Em síntese, são vários os problemas apontados quando se questiona por que estas ações não funcionam. Por um lado, estão as questões geopolíticas, onde os governos dos países que compartilham da região amazônica sempre viveram de costas para a região, embora esta represente consideráveis faixas dos seus territórios nacionais. Outra questão diz respeito às diretrizes dos projetos de desenvolvimento que não consideram o comportamento natural dos povos da floresta; querendo que eles ajam segundo as regras do capitalismo e do homem urbano.

Os projetos de desenvolvimento da Amazônia sempre foram supostamente "racionais". Porém, por trás das retóricas propostas sempre predominaram os interesses mercantilistas e as pressões dos setores produtivos em cima dos povos tradicionais e das unidades de conservação.

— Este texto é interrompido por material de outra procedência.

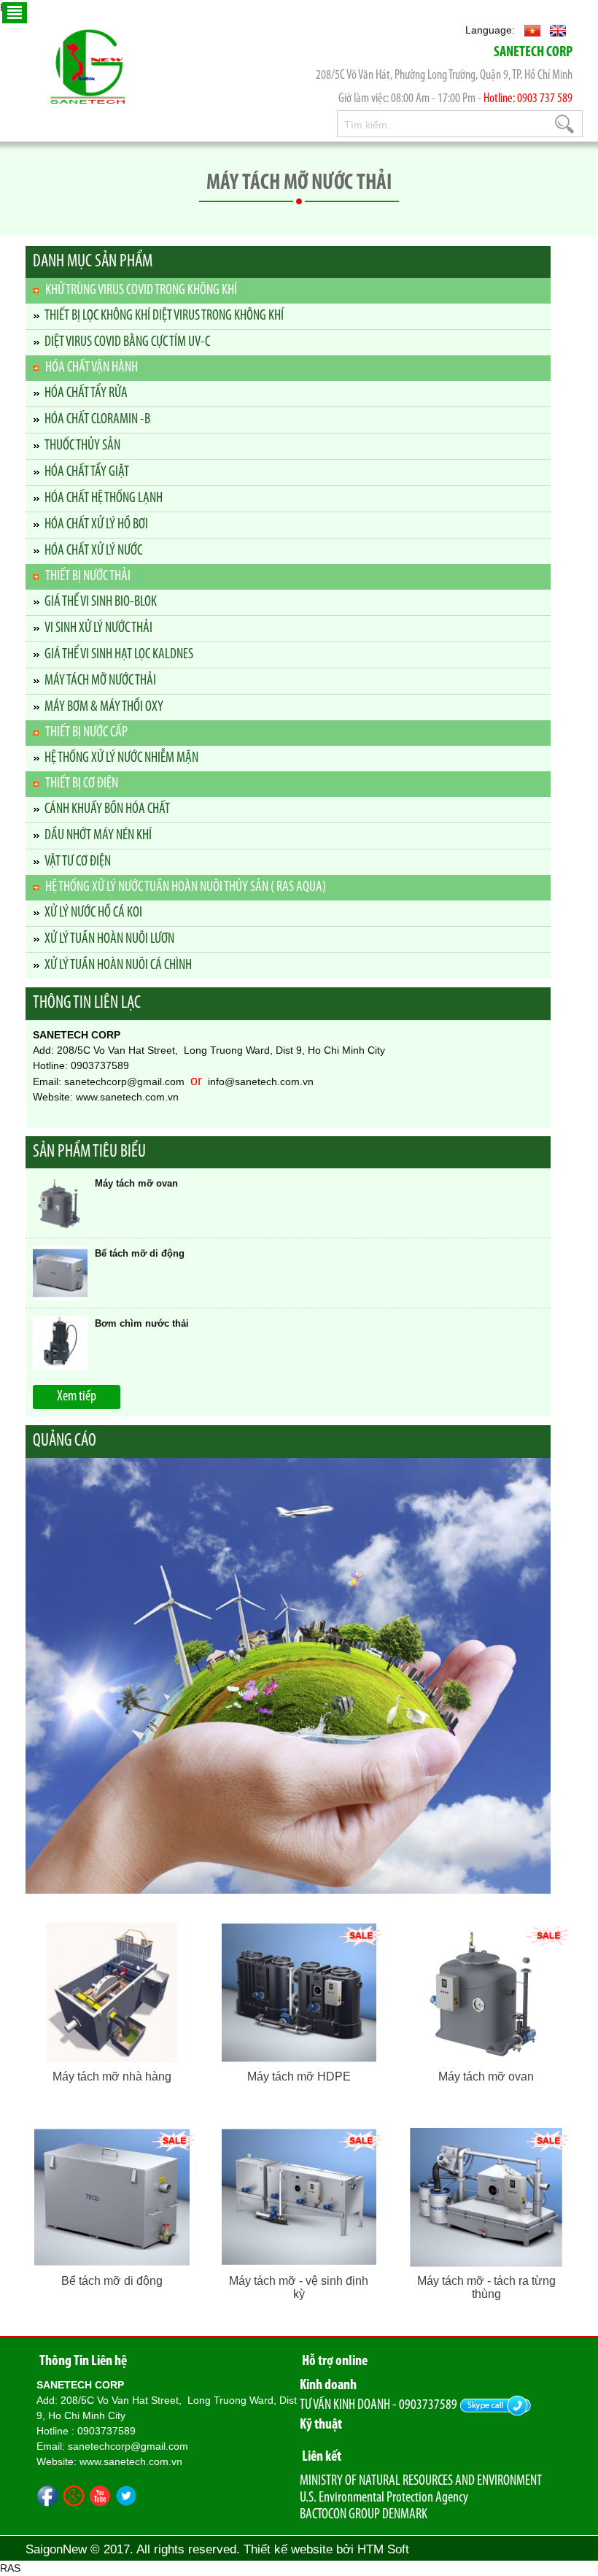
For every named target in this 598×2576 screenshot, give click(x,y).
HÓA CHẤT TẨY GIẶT (86, 472)
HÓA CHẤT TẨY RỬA (86, 393)
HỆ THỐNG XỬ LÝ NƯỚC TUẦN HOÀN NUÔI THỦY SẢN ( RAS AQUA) (185, 887)
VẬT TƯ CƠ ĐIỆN (77, 862)
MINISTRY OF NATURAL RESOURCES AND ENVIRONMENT (421, 2481)
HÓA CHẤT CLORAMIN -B (97, 419)
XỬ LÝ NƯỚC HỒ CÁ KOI (93, 913)
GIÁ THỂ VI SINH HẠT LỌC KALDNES (118, 654)
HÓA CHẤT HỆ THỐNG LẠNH (103, 498)
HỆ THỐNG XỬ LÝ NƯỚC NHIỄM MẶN (121, 758)
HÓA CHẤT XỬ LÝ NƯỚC (93, 551)
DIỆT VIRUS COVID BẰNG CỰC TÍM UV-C (127, 342)
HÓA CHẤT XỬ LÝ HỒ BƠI (96, 524)
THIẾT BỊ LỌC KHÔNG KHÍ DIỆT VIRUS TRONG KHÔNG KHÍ (164, 316)
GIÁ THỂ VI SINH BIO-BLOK (100, 602)
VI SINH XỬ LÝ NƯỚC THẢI (98, 628)
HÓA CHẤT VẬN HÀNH (91, 367)
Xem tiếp (76, 1396)
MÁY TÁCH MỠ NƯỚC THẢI (100, 681)
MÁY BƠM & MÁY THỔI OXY (103, 707)
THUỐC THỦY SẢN (82, 446)
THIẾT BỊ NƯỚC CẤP (86, 732)
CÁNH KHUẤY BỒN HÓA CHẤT (107, 809)
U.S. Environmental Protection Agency (384, 2498)
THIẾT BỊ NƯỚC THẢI (88, 576)
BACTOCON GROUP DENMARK (363, 2514)
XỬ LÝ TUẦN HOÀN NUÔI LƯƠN (109, 939)
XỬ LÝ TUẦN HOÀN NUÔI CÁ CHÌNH (118, 965)
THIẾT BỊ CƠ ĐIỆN (81, 783)
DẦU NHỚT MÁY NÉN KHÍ (98, 835)
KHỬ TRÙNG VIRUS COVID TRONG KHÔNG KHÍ (141, 290)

Os projetos de desenvolvimento da Amazônia estão focados nas demandas setoriais, mas não funcionam devido ao autoritarismo com que o governo trata as questões da região. Nesse caso, as peculiaridades da região, que deveriam ser levadas em conta por meio dos agentes sociais, nunca foram inseridas em qualquer projeto de desenvolvimento regional. Mesmo as consultas públicas, quando feitas pelos órgãos que deveriam buscar a representatividade da sociedade local, não passam de medidas burocráticas de alcance reduzido.

Todas essas condições que sustentam as dificuldades de inserir a Amazônia nos desejados projetos de desenvolvimento sustentável estão associadas à enorme desarticulação física da região em relação aos países que a congregam, à diversidade cultural, à baixa densidade demográfica, à frágil economia extrativista e às singularidades da região.

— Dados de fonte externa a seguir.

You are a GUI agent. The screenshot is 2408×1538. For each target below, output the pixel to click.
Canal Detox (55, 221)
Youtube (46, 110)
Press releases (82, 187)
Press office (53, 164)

Alheio isso, a Amazônia percebida pelos países amazônicos é aquela onde reina a pobreza, o contrabando, o narcotráfico e está cheia de índios; a Amazônia controlada pelos Estados é focada na defesa das fronteiras, mas a Amazônia vivida por sua população é outra. As intenções de levar projetos de desenvolvimento a partir de um pressuposto qualquer seguem a lógica do mercantilismo, onde os Estados polarizam seus interesses monetários, esquecendo, contudo, de que as populações tradicionais não têm o domínio do capitalismo, condição fundamental para viabilizar um projeto de natureza puramente econômica.

Ainda que favoreça esta concepção, onde está a fronteira? Para o povo que vive no interior da Amazônia, especialmente nas regiões fronteiriças, não há nacionalidade. No geral, os moradores dessas regiões falam línguas miscigenadas (o típico "portunhol"), usam pesos, bolívares e reais como moeda corrente, convivem na heterogeneidade e enfrentam problemas similares de sobrevivência. Assim, as verdadeiras fronteiras estão quase imperceptíveis, não está no modo como o sistema capitalista lida com as questões amazonianas.

No contexto emblemático da sustentabilidade, esta palavra virou moda nos discursos dos plenipotenciários. Eles até imaginam os benefícios que podem oferecer aos povos tradicionais da Amazônia, porém o resultado é um campo de ruínas de projetos. Por outro lado, a questão primordial é que todos os projetos são baseados no pressuposto de commodities; mais dinheiro, mais consumo, mais "felicidade". O problema é que a motivação do homem urbano não corresponde à motivação do homem da floresta.

O homem urbano vive correndo contra o tempo, trabalha em um sistema hierárquico pujante de ostracismo. Já o homem da floresta é o oposto. O que orienta suas atividades são as forças da natureza e não as monetárias. Ele não quer fazer todos os dias a mesma atividade e trabalha para a sua subsistência. Para o homem da floresta, ser feliz é fazer as coisas ao seu jeito, e nenhum projeto de desenvolvimento leva isso em consideração porque vai totalmente contra as bases do capitalismo.

O homem da floresta também desfruta a vida de uma maneira diferente: não acumula para o futuro. Quando há fartura ele compartilha; em épocas de escassez ele ajuda o outro. Assim, quando chegam os benefícios de um determinado projeto de desenvolvimento eles aceitam e desfrutam, mas não levam as atividades adiante quando cessam os benefícios. Isso resultaria numa mudança de vida na qual ele transgrediria indubitavelmente sua vontade comum.

Assim, para nossa a reflexão deixemos as seguintes questões: O que queremos com os projetos de desenvolvimento sustentável? Fazer com que os povos da floresta renunciem seu modo de vida para aderirem ao sistema capitalista?